2

I did a lot of research on this and I still can't find a solution to this.

I have extracted data from a German Facebook group that looks like

from_ID         from_name           message                                        created_time
12334543        Max Muster          Dies war auch eine sehr sch<U+00F6>ne Bucht    2016-01-08T19:00:54+0000

I understand that <U+00F6> stands for the German Umlat ö. There are many other examples of Unicode replacing German Umlaute or other language specifc signs (no matter which language).

No matter if I want to do a sentiment analysis or just produce a wordcloud I sometimes have issues with this. In case of the sentiment an issue is that training data is not containing these Unicodes and hence the prediction/classification goes wrong. In case of other text based procedures text cleaning like stopword removal is a problem as stop word lists are also "clean" and do not feature these codes.

Is there any easy way to get rid of this and to make R display the corresponding sign instead of the code?

I tried a lot. My last resort would be a gsub routine. However my data frame includes more than 1 million comments. In addition gsub would be very painful as there seems to be too many Unicodes (if we think of more languages than German).

If I got it right it is also important what kind of computer I am using.
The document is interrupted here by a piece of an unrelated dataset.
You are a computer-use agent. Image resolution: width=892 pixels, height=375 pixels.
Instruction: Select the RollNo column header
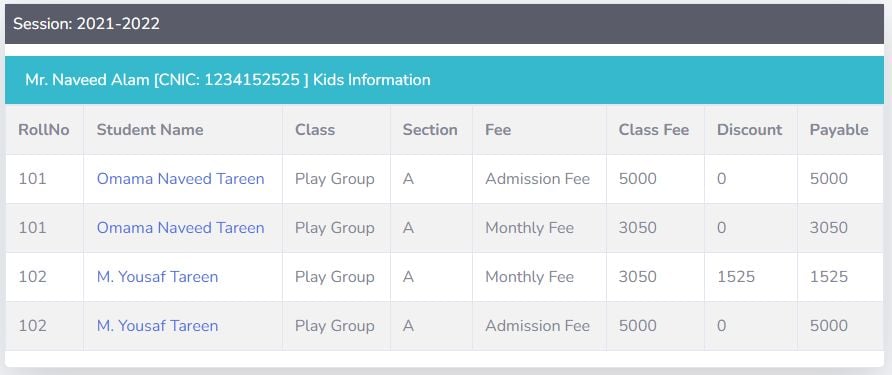coord(44,130)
It is a MacBook Pro.

Any help here is really really appreciated!!

Thank you a lot for your time and help!

rkuebler
  • 95
  • 1
  • 11

1 Answers1

1

It's a bit mystifying, but this will do it:

message <- c("Dies war auch eine sehr sch<U+00F6>ne Bucht", 
             "Schlo<U+00DF> Sch<U+00F6>nbrunn.")

# convert the <U+00xx> format to R's \\u00xx format for escaped Unicode
message2 <- stringi::stri_replace_all_fixed(message, c("<U+", ">"), c("\\u", ""), vectorize_all = FALSE)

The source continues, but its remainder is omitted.